◆ SOURCE DOCUMENT

Reputation: 315
I'm curious about how SAS handles informats and input statements with informats. What's the "order of operations" of these statements? I included an example snippet from a program that SAS EG Import Wizard generated.
Disclaimer: I rarely use EG Import Wizard, but my employer has asked that we use EG when possible, i.e. creating new programs, so I was curious how this functionality worked.
Data:
TimeStamp
01/01/2019 12:00:00 AM
Example EG Generated Code:
data Input;
length TimeStamp 4;
format TimeStamp mmddyy10.;
informat TimeStamp mmddyy10.;
...some infile statement...
input TimeStamp : Best32;
TimeStamp = DatePart(TimeStamp);
run;
The above example is the code EG generated, but I'm curious as to why all these statements were generated. I'm also unsure of why SAS used the : Best32
informat with the input statement when my Import Wizard states DateTime18.
Historically, using BASE SAS, I've just used:
Example of #1:
Data Test;
...infile...;
input @1 TimeStamp DateTime18.;
...format...;
run;
Example of #2:
Data Test2;
...infile...;
informat TimeStamp DateTime18.;
input TimeStamp;
...format...;
run;
Is Example #1 just shorthand of Example #2? If so, why is EG generating the extra steps? In the EG Generated Code - how is the informat
statement not overriding the input
statements informat
Upvotes: 0
Views: 3869
Reputation: 51566
The INFORMAT
and FORMAT
statement are not executable. So you can place them anywhere in the data step (excluding the side effect of forcing a type to be defined for a variable that the compiler hasn't typed yet). Note this also means that if you assign multiple FORMATs (informats) to the same variable the last one will be what is used.
When the INPUT statement executes any explicit informat specification you have included in the INPUT statement itself will override any informat associated with the variable. Note again that if the variable has not already been typed by the compiler then how the INPUT statement uses the variable will cause a type to be selected for the variable.

◆ GOAL A
Quote the SAS informat thread from "Reputation: 315" up to and including "Import Wizard generated.".
◆ GOAL B
Write what comes next in the SAS informat thread, picking up after its final line.

◆ DATA LINES
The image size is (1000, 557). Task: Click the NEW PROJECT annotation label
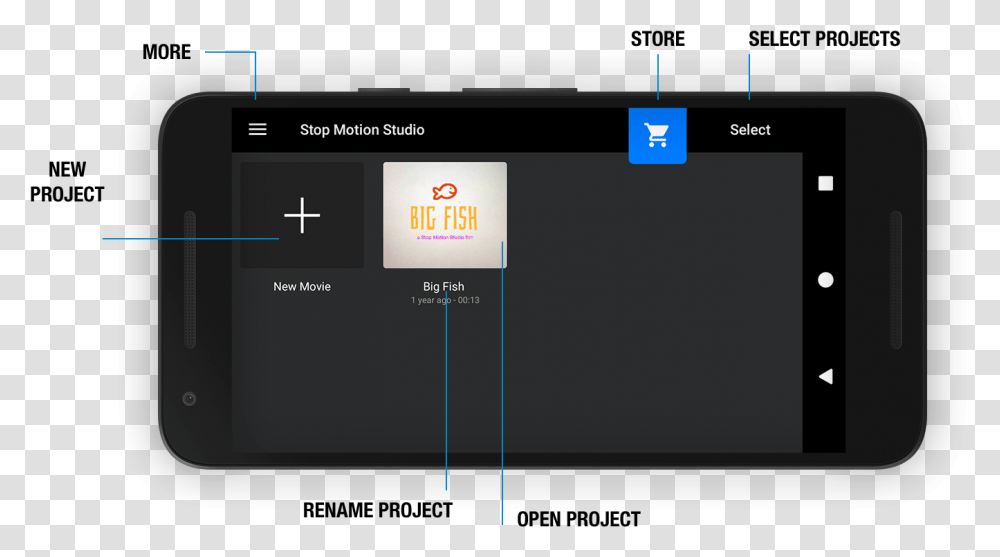click(67, 182)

◆ RIGHT ANSWER A
Reputation: 315
I'm curious about how SAS handles informats and input statements with informats. What's the "order of operations" of these statements? I included an example snippet from a program that SAS EG Import Wizard generated.

◆ RIGHT ANSWER B
So for the most predictable results you should define your variables instead of letting SAS guess based how they first appear. You can define them using the LENGTH
statement or ATTRIB
statement. Or define them by pulling in an existing dataset with SET
,MERGE
and other statements. Then the order of the INPUT, FORMAT and INFORMAT statements will not matter.
You would have to ask SAS why the Enterprise Guide Wizard works the way it works. My understanding is that for some files (like Excel spreadsheets) it will convert the data into a text file and upload the text file it generated. So I assume that EG generated the DATE and TIME values as the raw number of days or number of seconds and that is why it reads the value using the normal numeric informat instead of a date or time informat. I assume it attaches an INFORMAT to the date and time variables so that the metadata in the dataset definition are populated with something that matches the format that is attached.
As to why the they used the BEST32.
informat I have no idea. There is not really a BEST
informat in SAS so that is really just an alias for 32.
(or they could have used F32.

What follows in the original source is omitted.